Public goods are goods that can't be provided individually — say, national defense, a clean environment, or hot girls driving convertibles. This creates a mass prisoner's dilemma. Everyone wants the public good, but to get it, the cooperation of a large number of people is required. However, each person, individually, would be better off not cooperating. If everyone else contributes, and the good is provided, then the person gets the good regardless of whether he pays. If no one cooperates and the good is not provided, the person is better off not paying. The money would be wasted, since no one else is contributing.

Table-wise, the payoffs for each course of action look like this (the player on top gets the first payoff, the player on the right gets the second):

Cooperate2, 23, 0
Defect0, 31, 1

No matter the circumstance, each individual is better off not paying. And yet, at the same time, each person would prefer to have the good. This is the problem.

The key to solving the prisoners' dilemma is changing the payoffs. The ideal payoffs look like this:

Cooperate2, 20, 1
Defect1, 00, 0

In this case, the best choice of each individual is always to cooperate.

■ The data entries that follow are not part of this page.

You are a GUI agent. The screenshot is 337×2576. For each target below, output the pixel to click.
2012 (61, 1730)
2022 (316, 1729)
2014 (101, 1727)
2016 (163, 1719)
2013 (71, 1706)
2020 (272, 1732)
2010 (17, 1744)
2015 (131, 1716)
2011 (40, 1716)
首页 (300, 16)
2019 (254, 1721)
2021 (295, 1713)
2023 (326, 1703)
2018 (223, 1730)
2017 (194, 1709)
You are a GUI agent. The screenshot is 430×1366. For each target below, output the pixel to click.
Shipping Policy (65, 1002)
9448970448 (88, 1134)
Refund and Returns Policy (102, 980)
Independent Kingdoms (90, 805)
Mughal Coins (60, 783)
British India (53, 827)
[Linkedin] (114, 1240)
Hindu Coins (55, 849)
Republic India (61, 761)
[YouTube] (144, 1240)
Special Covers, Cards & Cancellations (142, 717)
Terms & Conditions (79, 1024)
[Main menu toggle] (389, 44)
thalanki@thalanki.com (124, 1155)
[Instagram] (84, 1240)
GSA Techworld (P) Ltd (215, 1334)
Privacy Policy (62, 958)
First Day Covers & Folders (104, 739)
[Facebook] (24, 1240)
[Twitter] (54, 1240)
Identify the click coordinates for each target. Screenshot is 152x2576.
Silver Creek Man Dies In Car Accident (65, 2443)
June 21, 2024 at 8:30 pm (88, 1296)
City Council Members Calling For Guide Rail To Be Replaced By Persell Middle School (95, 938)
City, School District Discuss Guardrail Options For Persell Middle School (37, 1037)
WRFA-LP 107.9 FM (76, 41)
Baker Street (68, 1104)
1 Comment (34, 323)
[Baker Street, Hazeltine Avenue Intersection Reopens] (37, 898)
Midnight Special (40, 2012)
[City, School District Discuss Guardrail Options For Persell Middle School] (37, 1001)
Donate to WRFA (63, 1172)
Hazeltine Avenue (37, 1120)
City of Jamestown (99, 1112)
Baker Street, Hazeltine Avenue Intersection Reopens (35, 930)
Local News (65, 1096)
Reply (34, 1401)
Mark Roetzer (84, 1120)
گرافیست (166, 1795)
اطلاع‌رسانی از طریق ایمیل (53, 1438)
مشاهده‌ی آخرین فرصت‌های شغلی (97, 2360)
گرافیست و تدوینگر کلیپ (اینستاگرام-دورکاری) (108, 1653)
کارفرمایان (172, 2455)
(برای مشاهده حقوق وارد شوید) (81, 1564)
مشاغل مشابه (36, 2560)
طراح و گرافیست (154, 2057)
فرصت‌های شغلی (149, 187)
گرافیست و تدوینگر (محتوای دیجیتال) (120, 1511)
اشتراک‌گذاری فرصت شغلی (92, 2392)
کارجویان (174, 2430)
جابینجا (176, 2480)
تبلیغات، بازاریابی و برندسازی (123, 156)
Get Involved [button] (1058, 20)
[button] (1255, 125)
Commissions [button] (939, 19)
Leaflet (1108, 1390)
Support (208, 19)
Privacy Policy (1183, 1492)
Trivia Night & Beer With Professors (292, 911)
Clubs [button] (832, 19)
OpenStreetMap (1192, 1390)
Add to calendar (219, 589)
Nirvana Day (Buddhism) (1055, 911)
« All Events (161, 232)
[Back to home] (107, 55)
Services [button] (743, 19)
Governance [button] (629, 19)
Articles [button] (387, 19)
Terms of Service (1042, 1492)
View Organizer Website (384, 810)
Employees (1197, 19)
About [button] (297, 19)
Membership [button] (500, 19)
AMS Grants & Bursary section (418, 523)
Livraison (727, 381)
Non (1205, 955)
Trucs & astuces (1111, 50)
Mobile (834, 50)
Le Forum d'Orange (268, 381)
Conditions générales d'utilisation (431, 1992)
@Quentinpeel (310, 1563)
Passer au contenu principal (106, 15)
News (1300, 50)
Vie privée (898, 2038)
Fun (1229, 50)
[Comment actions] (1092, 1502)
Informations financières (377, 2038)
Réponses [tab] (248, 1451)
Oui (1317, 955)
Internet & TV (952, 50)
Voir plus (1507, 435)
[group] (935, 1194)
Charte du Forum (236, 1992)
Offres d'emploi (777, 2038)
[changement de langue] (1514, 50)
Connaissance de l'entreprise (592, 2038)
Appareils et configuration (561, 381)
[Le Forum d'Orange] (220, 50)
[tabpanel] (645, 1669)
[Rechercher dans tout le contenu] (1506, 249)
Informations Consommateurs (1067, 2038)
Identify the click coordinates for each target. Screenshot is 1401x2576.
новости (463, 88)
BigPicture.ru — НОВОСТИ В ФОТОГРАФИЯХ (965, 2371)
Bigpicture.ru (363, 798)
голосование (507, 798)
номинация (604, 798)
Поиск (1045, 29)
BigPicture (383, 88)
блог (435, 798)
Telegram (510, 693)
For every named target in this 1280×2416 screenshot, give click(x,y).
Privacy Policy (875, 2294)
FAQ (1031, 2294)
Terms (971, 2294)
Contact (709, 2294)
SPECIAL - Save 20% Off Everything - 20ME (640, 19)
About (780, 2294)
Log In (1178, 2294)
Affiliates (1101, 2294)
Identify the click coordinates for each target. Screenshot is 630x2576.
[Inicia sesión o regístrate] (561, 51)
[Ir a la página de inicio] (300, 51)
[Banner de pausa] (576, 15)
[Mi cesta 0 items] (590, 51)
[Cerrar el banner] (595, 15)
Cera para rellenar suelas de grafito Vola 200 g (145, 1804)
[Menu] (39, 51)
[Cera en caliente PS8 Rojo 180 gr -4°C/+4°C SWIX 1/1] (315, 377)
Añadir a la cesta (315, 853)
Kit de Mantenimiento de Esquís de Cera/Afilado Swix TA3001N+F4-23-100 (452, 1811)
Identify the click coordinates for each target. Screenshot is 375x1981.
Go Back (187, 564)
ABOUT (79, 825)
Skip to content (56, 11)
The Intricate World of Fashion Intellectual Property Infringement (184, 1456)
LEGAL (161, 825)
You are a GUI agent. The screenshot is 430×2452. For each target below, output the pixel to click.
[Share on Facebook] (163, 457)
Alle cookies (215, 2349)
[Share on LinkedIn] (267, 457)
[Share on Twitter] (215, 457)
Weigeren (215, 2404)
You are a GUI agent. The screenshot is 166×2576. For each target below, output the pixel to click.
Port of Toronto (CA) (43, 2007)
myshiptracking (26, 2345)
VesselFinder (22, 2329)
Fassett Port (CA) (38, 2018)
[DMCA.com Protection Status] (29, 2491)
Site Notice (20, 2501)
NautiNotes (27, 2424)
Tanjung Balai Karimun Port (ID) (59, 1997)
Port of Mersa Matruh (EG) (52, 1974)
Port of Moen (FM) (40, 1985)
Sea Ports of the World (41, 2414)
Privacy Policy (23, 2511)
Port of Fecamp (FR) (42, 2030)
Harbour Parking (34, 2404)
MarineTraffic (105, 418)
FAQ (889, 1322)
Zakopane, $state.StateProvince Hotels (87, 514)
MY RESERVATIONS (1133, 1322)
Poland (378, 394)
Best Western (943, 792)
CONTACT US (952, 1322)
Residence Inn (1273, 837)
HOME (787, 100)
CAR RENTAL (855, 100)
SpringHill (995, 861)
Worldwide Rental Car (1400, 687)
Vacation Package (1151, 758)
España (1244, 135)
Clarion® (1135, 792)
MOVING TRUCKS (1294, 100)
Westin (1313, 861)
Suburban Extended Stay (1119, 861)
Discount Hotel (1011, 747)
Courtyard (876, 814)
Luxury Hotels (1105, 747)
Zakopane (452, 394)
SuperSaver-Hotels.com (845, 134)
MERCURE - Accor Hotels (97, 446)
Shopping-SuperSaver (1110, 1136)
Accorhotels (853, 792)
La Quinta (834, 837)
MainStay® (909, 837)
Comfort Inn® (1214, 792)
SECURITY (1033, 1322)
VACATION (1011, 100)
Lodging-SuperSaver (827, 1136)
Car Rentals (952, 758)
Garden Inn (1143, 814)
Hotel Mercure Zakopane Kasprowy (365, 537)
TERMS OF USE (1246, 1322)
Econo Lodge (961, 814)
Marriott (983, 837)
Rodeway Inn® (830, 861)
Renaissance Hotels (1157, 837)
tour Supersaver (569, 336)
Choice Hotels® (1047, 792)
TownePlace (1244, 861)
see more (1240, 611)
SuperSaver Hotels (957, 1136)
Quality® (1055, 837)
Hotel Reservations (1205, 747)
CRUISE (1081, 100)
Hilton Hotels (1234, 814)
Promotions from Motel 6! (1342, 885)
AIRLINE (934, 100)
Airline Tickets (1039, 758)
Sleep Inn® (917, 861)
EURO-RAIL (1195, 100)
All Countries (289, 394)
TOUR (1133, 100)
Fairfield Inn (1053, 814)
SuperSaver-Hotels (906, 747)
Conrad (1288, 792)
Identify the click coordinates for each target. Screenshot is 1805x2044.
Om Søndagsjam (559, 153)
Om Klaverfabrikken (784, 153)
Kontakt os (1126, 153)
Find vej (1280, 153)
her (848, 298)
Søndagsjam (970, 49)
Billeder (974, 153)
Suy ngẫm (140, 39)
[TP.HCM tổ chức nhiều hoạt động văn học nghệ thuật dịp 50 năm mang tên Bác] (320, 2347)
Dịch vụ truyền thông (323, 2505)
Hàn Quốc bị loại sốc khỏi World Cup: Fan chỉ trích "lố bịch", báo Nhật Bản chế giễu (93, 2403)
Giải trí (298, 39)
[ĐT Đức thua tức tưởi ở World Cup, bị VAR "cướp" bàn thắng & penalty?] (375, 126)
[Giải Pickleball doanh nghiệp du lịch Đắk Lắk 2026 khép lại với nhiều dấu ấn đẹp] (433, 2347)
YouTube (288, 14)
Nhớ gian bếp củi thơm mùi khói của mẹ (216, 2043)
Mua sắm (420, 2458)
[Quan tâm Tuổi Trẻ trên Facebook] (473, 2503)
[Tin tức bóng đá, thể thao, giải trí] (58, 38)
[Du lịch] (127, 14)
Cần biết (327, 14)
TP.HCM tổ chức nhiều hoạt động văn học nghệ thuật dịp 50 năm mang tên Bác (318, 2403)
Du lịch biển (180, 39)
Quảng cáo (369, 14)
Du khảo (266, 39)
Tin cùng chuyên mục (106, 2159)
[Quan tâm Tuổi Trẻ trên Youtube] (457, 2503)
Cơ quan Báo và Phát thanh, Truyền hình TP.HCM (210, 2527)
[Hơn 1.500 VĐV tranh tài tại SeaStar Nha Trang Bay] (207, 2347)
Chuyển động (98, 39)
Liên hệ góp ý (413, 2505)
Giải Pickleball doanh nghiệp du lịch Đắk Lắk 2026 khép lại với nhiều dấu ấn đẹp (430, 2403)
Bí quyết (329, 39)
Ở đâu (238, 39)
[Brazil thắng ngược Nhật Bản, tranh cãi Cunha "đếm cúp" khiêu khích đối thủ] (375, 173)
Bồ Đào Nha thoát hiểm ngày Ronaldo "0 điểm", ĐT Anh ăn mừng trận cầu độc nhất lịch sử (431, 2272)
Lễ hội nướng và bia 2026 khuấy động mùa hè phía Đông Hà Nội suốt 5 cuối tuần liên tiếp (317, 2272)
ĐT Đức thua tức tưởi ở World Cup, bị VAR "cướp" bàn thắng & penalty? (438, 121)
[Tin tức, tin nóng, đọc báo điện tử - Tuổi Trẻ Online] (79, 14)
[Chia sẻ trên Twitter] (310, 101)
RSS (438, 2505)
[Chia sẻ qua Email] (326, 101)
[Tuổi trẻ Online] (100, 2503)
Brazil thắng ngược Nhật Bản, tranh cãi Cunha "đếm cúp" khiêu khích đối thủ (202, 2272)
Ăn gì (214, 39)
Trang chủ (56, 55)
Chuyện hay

Many have assumed that only a government can directly alter the payoffs. However, a mass contract could accomplish the same thing neatly, if it has an enforcement mechanism. For example, a contract could be propagated with these three clauses:

1. The signer will pay a certain fraction of the cost of the public good.

2. The signer will boycott (or punish in some other way) those who don't sign the contract.

3. This contract is only valid after a sufficient amount of people (the number to be determined by the situation) have signed it.

(3. is required to make sure there are enough signers to make the threat of punishment severe enough to discourage defection.)

This kind of contract would replace the prisoners' dilemma with a situation where the most profitable choice is always to cooperate.

If one man signs the contract and no one else does, he loses nothing — the contract is only valid if enough men sign for it to take effect. If one man signs it and many other men also sign it, he gets more headbanging highway hotties. If many other men sign it, but he does not, he does not gain as much because other men boycott him.


This creates a role for a transaction company. Someone is needed to determine the best course of action, collect the payments, provide a way to discriminate between signers and non-signers (so signers know who to boycott), and make sure there is no cheating. The company could take its profit from the payments. I estimate the cost of this would be about ten thousand dollars, depending on the amount of people involved — probably less than current government solutions.

Even if this somehow is more expensive than government solutions, there is still a strong argument for adopting the private system. First, as public goods will be sold on the market, their allocation will be efficient in ways a government can't possibly imitate — supply will finally equal demand. Second, competition will give an incentive for improvements and therefore a constant lowering of transaction costs. The same cannot be said of government solutions, since they require a monopoly by definition. The governmental system allows no competition and has changed little in over two hundred years; the private system would quickly pass it up.

On top of that, the government suffers from its own public goods problems, as demonstrated by Buchanan and Tullock, 1962, Olson, 1965, and Caplan, 2007, among others. In real life, transaction costs aren't cut by government, only reorganized.

This is why there is no government subsidization of hot babes.